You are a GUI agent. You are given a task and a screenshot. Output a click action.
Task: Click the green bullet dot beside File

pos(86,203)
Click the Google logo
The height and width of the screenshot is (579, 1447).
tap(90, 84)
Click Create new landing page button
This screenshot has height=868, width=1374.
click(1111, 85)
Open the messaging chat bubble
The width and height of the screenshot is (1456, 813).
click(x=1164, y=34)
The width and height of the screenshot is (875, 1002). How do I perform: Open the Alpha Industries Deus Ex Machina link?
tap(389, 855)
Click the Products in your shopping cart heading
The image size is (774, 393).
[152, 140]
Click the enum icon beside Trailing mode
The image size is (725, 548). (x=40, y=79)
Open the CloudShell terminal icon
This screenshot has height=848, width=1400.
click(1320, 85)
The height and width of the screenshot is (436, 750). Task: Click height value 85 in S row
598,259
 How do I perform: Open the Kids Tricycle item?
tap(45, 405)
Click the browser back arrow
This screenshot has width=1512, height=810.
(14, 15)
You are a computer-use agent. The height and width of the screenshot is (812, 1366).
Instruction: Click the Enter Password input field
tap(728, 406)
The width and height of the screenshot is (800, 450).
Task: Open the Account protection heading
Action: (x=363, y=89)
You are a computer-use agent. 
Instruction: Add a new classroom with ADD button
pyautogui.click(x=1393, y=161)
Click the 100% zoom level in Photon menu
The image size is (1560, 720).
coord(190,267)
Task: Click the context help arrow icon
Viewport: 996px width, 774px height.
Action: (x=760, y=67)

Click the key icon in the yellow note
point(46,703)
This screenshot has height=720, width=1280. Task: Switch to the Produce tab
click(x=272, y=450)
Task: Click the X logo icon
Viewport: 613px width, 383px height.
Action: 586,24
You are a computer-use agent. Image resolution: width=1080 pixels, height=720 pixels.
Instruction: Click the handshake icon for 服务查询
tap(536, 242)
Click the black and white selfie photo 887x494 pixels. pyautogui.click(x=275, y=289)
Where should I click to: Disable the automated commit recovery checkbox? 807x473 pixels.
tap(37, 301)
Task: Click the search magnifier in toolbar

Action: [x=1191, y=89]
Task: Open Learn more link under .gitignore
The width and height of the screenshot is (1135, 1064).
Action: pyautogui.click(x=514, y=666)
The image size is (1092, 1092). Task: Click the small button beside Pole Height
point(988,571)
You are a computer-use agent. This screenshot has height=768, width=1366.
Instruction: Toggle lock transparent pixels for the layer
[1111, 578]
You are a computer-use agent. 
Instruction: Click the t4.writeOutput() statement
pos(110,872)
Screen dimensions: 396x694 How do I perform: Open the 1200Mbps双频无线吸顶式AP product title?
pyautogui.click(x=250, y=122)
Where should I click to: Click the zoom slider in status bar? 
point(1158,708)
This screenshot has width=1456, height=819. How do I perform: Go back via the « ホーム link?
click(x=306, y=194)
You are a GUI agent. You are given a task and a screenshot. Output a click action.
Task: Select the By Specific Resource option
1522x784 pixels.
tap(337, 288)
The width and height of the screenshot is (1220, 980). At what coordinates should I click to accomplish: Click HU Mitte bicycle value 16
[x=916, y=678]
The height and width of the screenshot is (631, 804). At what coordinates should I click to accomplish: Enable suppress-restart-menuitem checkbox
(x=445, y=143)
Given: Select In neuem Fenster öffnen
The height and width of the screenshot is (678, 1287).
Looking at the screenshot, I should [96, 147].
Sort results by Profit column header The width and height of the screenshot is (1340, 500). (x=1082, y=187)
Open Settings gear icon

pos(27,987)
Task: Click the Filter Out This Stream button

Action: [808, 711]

───

> _What is asked_
Convert the stretch from the line containing "Given: Select In neuem Fenster öffnen" through the end of the lines into a two-column CSV headed instruction and response. Give one row per item, with its text and its answer each in a single quoted field and any line breaks replaced by spaces.

> _Answer to the exercise_
instruction,response
"Given: Select In neuem Fenster öffnen The height and width of the screenshot is (678, 1287).","Looking at the screenshot, I should [96, 147]."
"Sort results by Profit column header The width and height of the screenshot is (1340, 500).","(x=1082, y=187)"
"Open Settings gear icon","pos(27,987)"
"Task: Click the Filter Out This Stream button","Action: [808, 711]"